With a bridging loan, that interest rate is monthly. At the moment [podcast recorded in October 2023] you might pay between 0.6% and 1% per month. Those rates sound really low – but per month, that’s quite hefty interest, and that’s why a bridging loan is a backup option. If you can get a normal mortgage, that’s always going to be more cost-effective.
You don’t need to pay the bridging loan interest each month – you tend to let it roll-up or accumulate. At the start of your bridging loan, the lender will work out how much interest you’re going to pay, assuming you keep the loan for 12 months.
The lender might say that the interest will be £24,000 over 12 months – that’s added to the loan. If you pay the bridging loan off after three months, you’ve only accumulated three lots of £2,000 a month – so it will cost you less than keeping it for 12 months. After the first month, there won’t be any early repayment charges or fees or penalties to repay your bridging loan early.

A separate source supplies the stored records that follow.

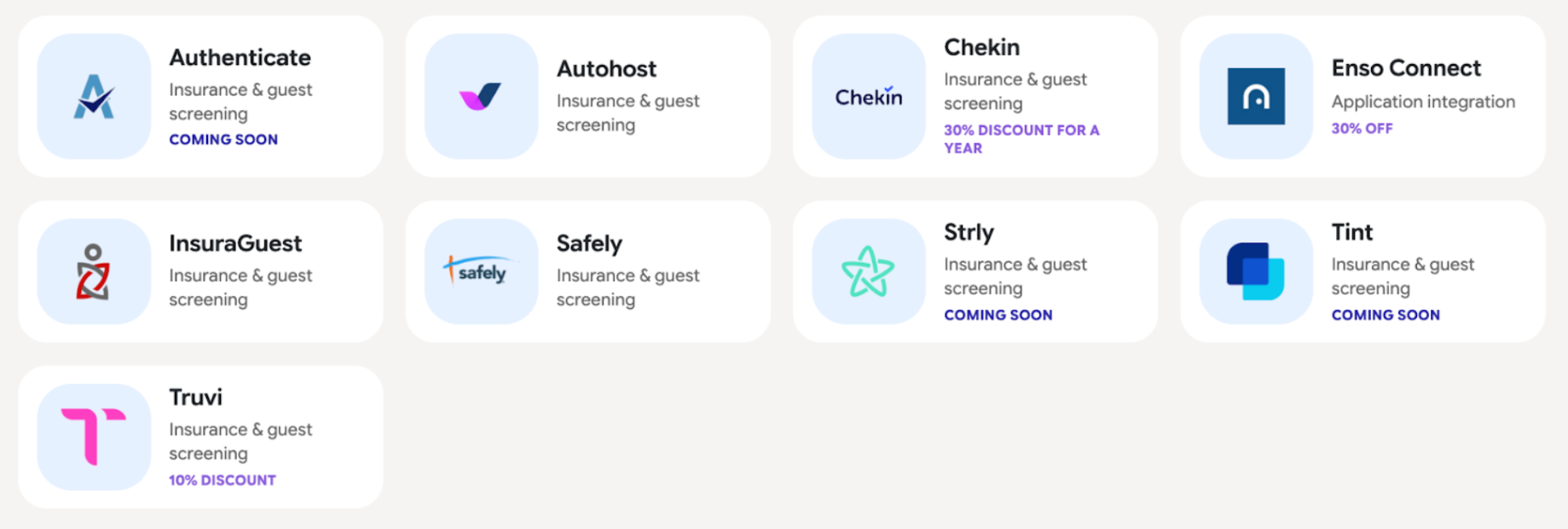Click the Chekin brand logo
The height and width of the screenshot is (529, 1568).
(868, 96)
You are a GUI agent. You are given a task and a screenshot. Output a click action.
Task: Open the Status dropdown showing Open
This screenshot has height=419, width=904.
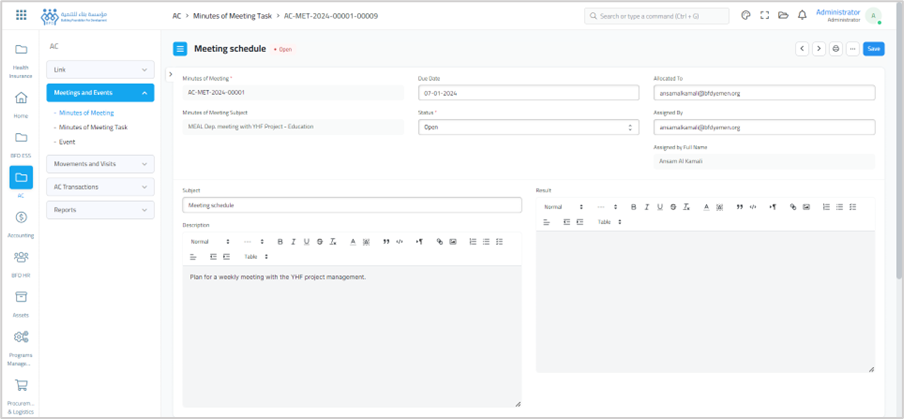tap(528, 127)
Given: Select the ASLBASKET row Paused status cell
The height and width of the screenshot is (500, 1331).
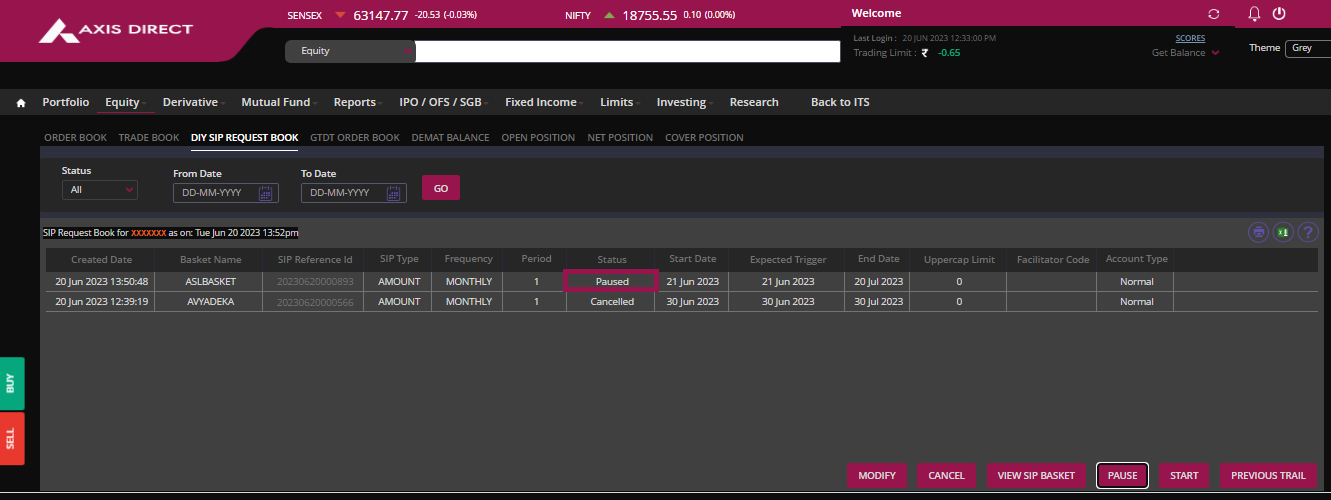Looking at the screenshot, I should click(x=611, y=282).
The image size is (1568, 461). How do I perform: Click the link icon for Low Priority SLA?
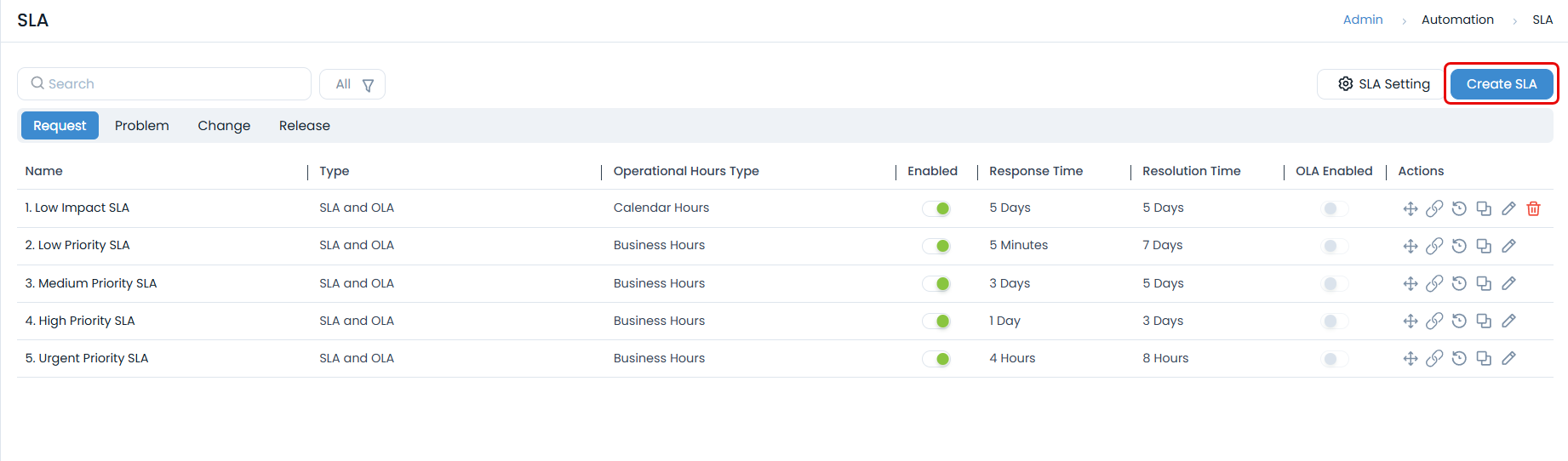point(1434,246)
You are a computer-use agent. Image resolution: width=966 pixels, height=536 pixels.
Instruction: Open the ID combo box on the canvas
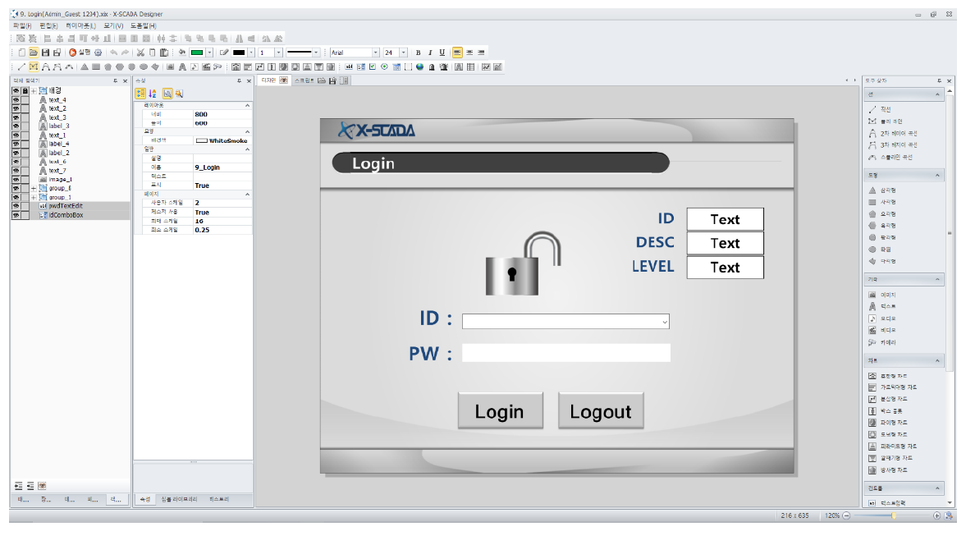[664, 322]
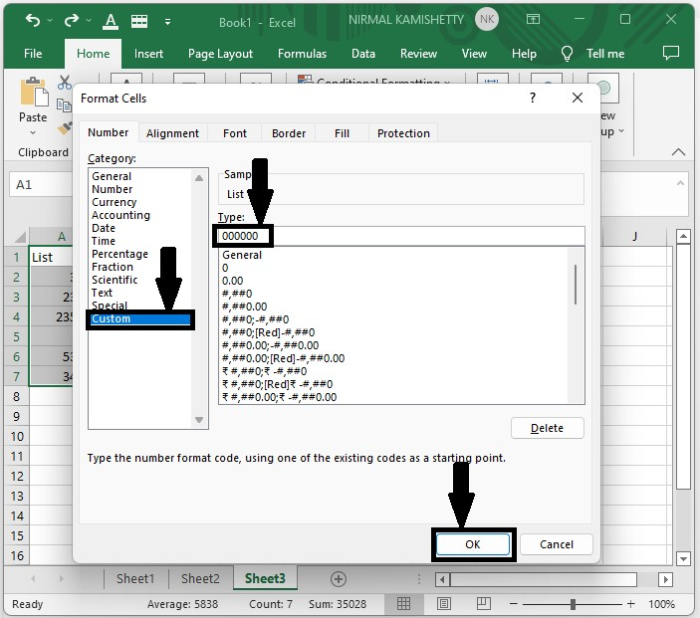Click the Delete button for custom format
The height and width of the screenshot is (618, 700).
click(547, 428)
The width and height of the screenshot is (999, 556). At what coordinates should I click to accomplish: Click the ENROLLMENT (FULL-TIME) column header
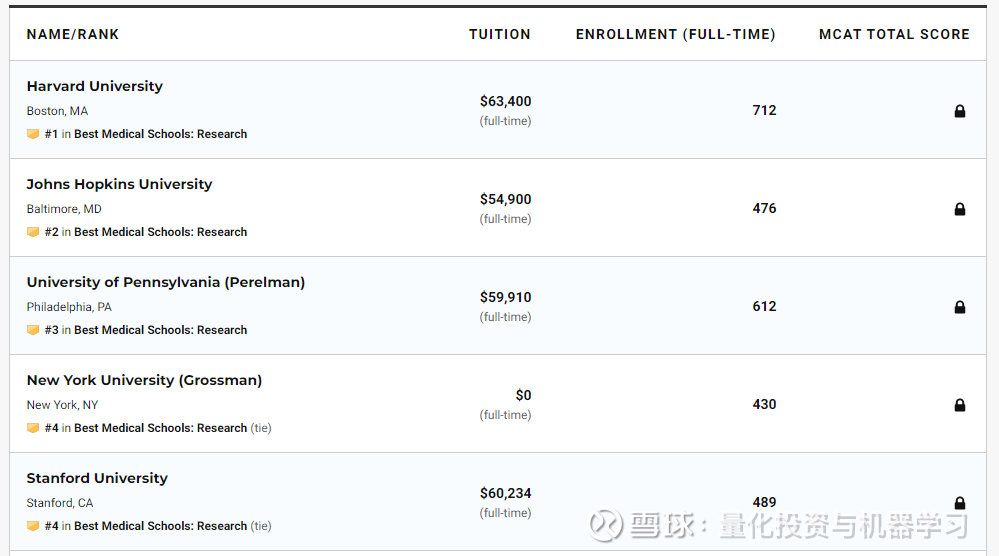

With a bridging loan, six months is the key because at that point it’s then easy to get a mortgage. If it’s within six months it’s harder to get a remortgage for various reasons – lenders don’t like it. But if you’ve only got the bridging loan for six months you’re only going to pay half the total interest.
How do you apply for a bridging loan?
We do all that for you. We’ll see what your options are and whether we can get a standard mortgage, or whether it’s a bridging loan or development finance that you need. We’ll take that information and go to different lenders.
All lenders like to do different things – some are better on commercial, some are best for investment properties etc. and they all work in slightly different ways. We explain our recommendation and do the application. We’ll ask you for some paperwork – ID, proof of income, bank statements etc.
Income is probably less important for a bridging loan, but we may need to factor it in for the exit strategy. We’ll liaise with the lender to make it as seamless and hopefully as easy as possible for you.
What are the alternatives to a bridging loan?
You usually need a bridging loan for a specific reason. I’ll always see if we can get a standard mortgage first, but generally speaking there isn’t really an alternative to bridging unless you can fund your project in cash. But you wouldn’t be listening to this podcast if you had a load of cash!